## What you will do
From the listing below, pull out each line that contains the string "with" and copy those lines as they appear.

## Dataset entries

********************

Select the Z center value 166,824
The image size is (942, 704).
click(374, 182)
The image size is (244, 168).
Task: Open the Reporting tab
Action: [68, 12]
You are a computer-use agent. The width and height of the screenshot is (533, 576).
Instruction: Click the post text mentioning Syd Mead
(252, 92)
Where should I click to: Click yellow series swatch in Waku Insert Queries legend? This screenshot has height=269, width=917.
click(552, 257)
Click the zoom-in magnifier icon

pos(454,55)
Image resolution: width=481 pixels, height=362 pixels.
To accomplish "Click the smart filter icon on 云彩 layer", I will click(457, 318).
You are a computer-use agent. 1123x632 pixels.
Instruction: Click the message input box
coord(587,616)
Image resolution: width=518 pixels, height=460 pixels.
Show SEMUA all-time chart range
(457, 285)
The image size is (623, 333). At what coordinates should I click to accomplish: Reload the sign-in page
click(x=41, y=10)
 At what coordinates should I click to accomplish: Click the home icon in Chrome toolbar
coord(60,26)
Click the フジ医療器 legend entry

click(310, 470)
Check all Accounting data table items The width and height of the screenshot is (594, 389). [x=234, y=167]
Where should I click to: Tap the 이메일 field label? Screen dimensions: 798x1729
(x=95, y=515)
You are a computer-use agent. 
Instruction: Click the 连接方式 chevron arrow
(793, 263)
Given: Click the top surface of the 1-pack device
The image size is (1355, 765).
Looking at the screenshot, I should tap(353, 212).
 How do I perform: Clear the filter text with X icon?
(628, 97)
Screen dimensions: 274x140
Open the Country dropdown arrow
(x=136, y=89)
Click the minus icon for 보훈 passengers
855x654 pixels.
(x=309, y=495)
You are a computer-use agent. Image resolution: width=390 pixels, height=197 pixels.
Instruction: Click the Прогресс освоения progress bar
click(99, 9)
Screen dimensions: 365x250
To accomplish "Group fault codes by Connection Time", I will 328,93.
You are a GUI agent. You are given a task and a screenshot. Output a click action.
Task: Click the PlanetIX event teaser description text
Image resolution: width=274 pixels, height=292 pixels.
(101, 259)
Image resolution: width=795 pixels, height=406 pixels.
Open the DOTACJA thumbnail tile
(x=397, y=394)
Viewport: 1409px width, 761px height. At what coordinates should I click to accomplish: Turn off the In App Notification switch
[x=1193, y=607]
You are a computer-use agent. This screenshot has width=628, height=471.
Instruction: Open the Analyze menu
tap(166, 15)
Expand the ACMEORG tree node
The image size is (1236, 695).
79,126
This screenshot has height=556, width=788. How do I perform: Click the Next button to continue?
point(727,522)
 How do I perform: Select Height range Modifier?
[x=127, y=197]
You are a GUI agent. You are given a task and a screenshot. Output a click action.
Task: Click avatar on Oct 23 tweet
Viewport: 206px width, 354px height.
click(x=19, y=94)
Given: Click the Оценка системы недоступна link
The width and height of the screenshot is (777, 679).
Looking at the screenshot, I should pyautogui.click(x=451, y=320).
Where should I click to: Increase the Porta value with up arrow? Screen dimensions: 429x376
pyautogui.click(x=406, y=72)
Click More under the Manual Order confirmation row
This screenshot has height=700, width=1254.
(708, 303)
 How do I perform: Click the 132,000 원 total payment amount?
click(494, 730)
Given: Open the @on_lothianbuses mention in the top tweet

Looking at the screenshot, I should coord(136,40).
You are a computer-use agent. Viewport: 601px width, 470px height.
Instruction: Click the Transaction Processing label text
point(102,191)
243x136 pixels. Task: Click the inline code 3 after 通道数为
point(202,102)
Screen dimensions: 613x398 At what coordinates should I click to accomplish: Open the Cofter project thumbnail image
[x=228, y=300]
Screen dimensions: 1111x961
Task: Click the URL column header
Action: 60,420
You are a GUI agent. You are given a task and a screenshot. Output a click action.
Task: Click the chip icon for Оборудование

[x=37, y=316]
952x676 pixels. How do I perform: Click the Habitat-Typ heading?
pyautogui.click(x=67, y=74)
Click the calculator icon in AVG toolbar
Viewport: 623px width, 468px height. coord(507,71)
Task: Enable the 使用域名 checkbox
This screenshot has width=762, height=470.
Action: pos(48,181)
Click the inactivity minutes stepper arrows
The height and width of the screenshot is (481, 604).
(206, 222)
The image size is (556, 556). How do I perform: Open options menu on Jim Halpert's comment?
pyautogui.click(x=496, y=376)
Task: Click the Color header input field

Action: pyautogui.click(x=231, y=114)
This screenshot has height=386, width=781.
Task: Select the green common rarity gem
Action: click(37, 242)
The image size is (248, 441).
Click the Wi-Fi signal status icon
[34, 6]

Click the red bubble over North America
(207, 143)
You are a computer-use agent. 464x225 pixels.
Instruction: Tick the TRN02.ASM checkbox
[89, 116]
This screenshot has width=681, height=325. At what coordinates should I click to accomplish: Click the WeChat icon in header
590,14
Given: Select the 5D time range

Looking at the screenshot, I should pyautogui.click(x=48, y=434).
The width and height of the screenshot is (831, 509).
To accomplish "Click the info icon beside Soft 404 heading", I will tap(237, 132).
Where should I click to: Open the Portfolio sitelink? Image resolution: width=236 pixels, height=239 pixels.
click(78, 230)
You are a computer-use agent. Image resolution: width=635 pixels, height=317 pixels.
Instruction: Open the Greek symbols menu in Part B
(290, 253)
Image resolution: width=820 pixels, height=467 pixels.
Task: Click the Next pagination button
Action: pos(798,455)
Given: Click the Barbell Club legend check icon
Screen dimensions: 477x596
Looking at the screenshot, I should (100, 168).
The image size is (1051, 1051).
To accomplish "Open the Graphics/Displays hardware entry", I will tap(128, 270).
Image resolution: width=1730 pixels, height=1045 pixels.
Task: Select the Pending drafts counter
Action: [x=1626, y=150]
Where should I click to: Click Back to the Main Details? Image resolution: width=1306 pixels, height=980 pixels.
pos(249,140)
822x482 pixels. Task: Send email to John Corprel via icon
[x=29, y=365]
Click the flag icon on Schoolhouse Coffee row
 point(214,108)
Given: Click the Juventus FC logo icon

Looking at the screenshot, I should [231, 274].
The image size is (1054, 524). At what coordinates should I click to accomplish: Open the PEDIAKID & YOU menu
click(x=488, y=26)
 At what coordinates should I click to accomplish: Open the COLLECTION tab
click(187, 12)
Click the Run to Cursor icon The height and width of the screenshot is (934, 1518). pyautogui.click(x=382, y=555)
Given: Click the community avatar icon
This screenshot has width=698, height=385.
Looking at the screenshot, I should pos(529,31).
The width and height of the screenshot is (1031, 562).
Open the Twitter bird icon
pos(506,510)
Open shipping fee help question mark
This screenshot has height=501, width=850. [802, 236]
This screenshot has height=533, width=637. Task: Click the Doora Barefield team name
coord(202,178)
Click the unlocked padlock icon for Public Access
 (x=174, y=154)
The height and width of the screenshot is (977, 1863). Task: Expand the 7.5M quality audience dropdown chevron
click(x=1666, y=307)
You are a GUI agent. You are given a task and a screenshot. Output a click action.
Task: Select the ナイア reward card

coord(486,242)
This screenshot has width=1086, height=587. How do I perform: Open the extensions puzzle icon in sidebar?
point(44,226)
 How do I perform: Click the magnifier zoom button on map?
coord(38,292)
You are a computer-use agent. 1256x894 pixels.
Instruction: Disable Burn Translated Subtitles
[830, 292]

********************

## The response
 How do I perform: Clear the filter text with X icon?
Where should I click to: Increase the Porta value with up arrow? Screen dimensions: 429x376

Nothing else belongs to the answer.